**Task requirements**
Report every line of the entries that contains the word "chevron".

══ Exercise data

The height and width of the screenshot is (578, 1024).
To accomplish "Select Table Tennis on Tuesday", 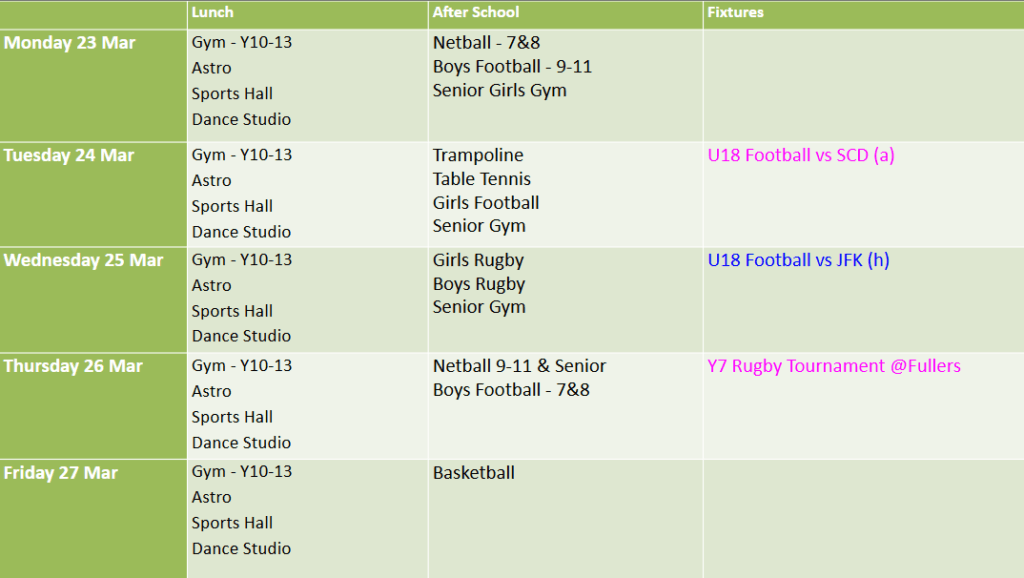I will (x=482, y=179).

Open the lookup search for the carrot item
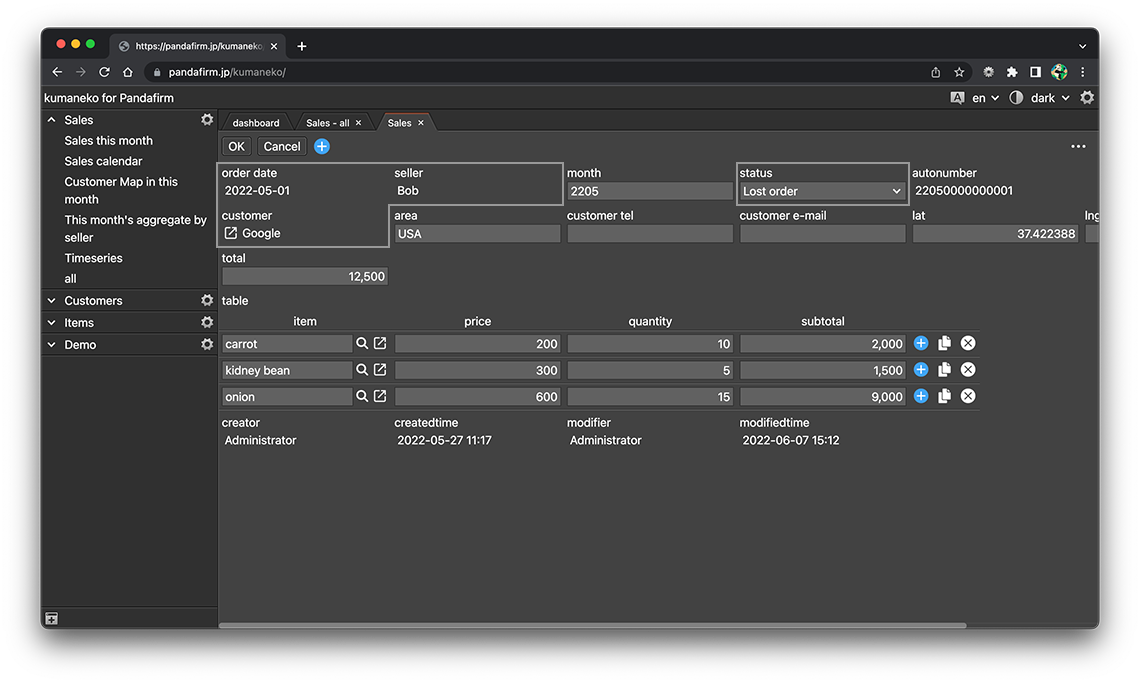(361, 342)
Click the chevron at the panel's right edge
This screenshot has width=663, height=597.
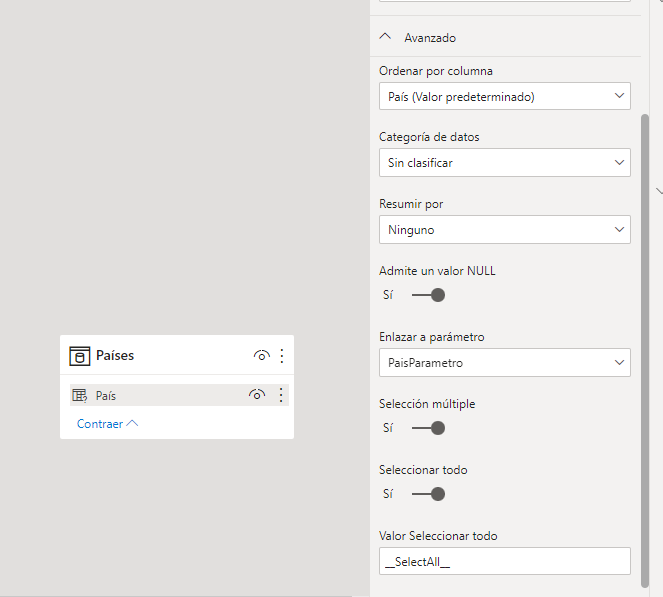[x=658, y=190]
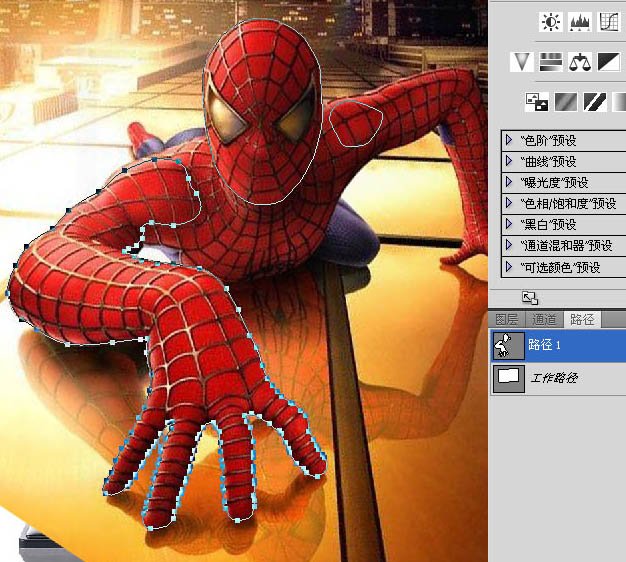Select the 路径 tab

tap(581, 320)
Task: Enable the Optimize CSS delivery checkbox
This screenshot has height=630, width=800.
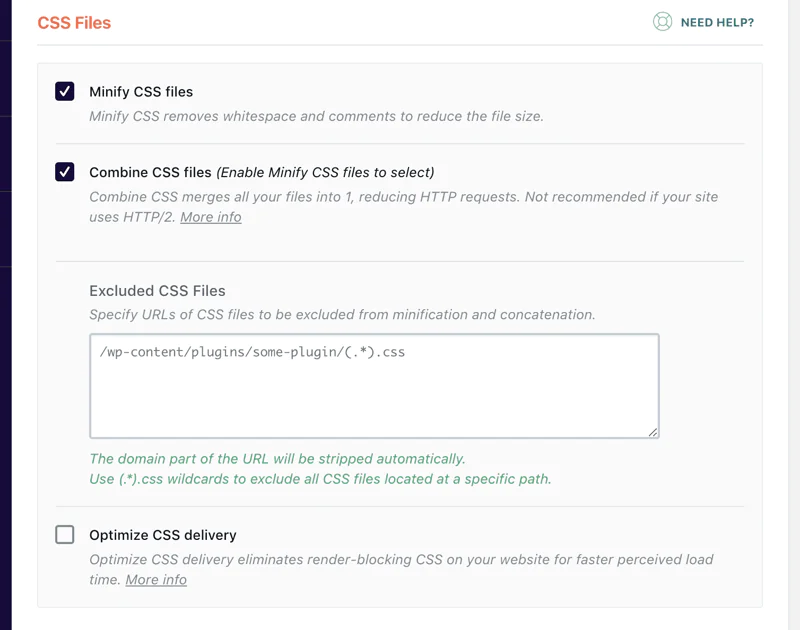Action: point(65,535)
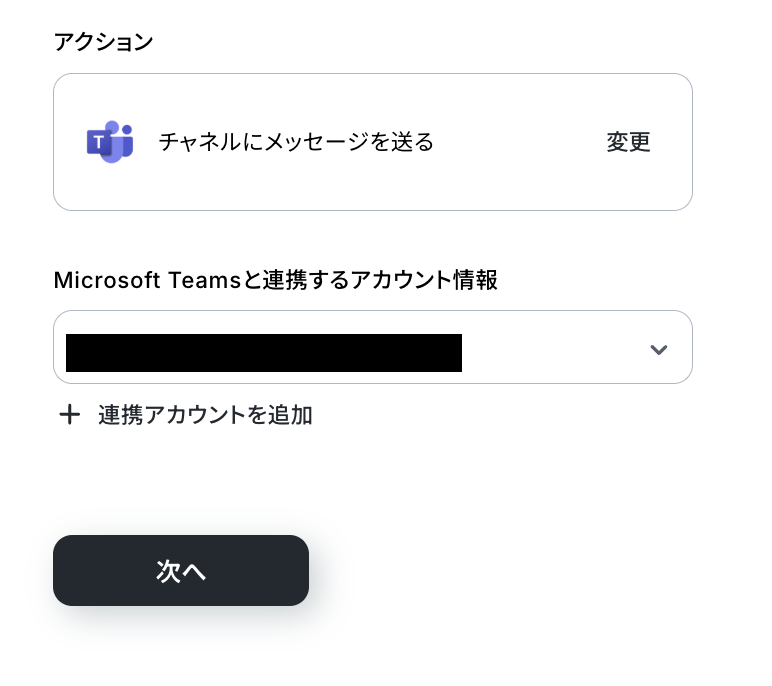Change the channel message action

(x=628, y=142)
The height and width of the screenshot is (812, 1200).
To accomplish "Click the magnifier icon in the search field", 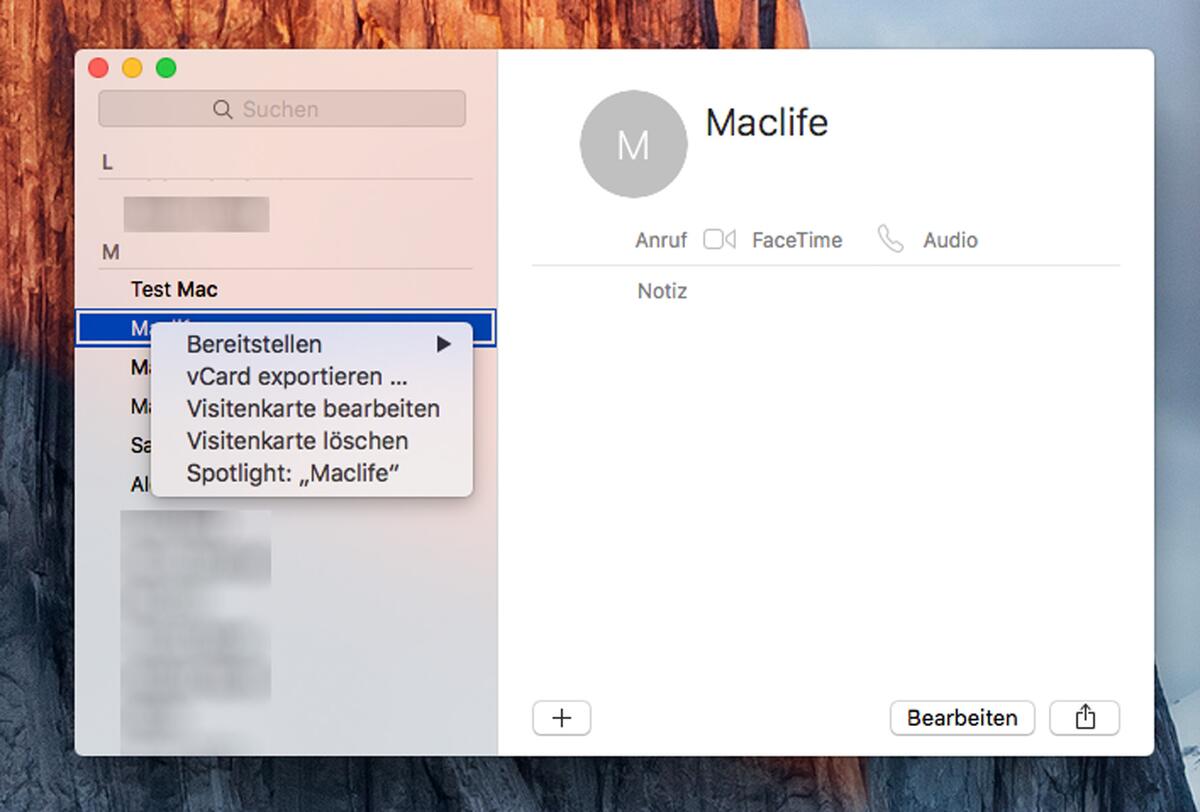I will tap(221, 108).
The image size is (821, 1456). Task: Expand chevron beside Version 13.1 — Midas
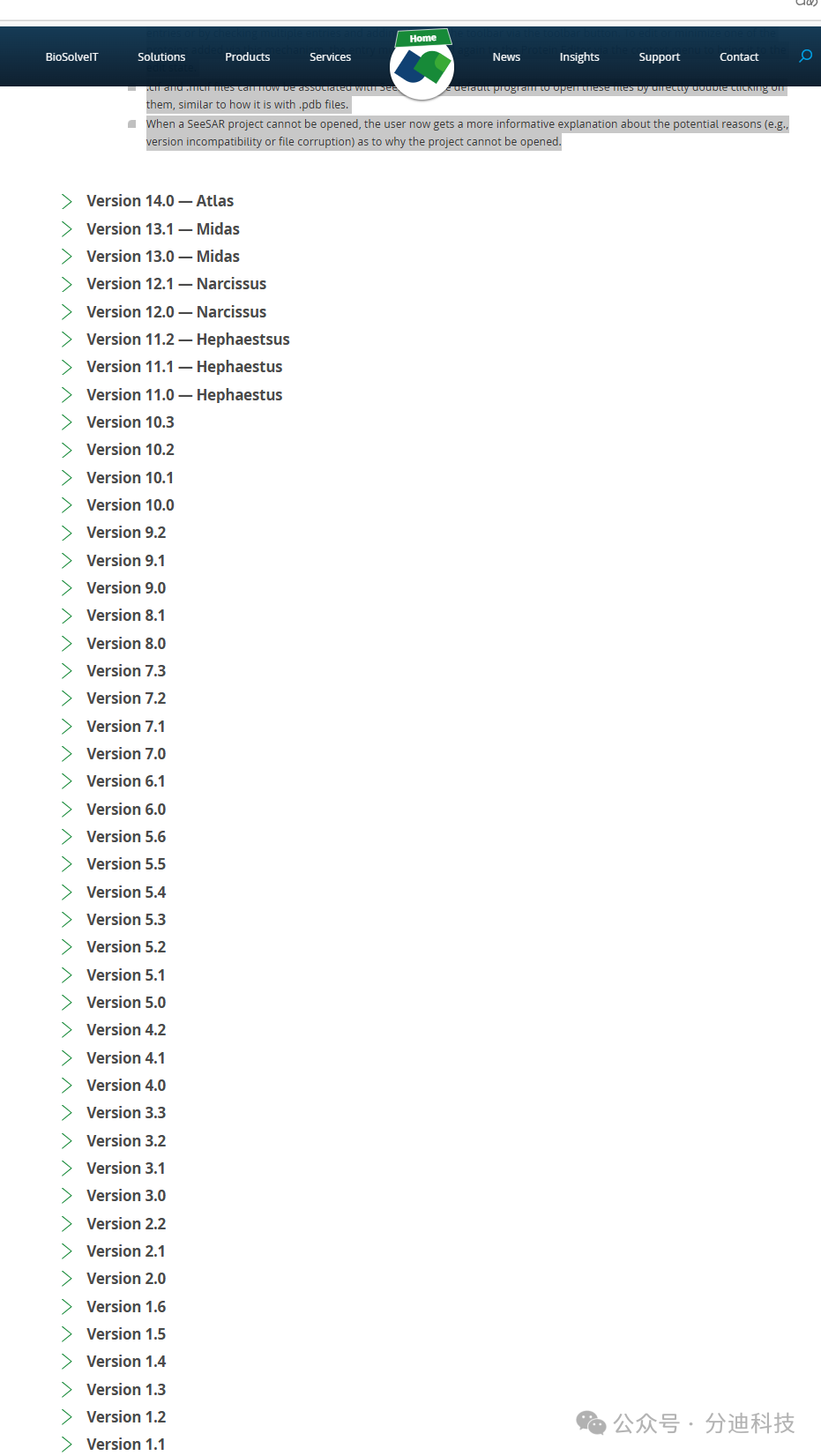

════

**Task answer**
Click the chevron at the panel's right edge
The image size is (821, 1456). Task: Expand chevron beside Version 13.1 — Midas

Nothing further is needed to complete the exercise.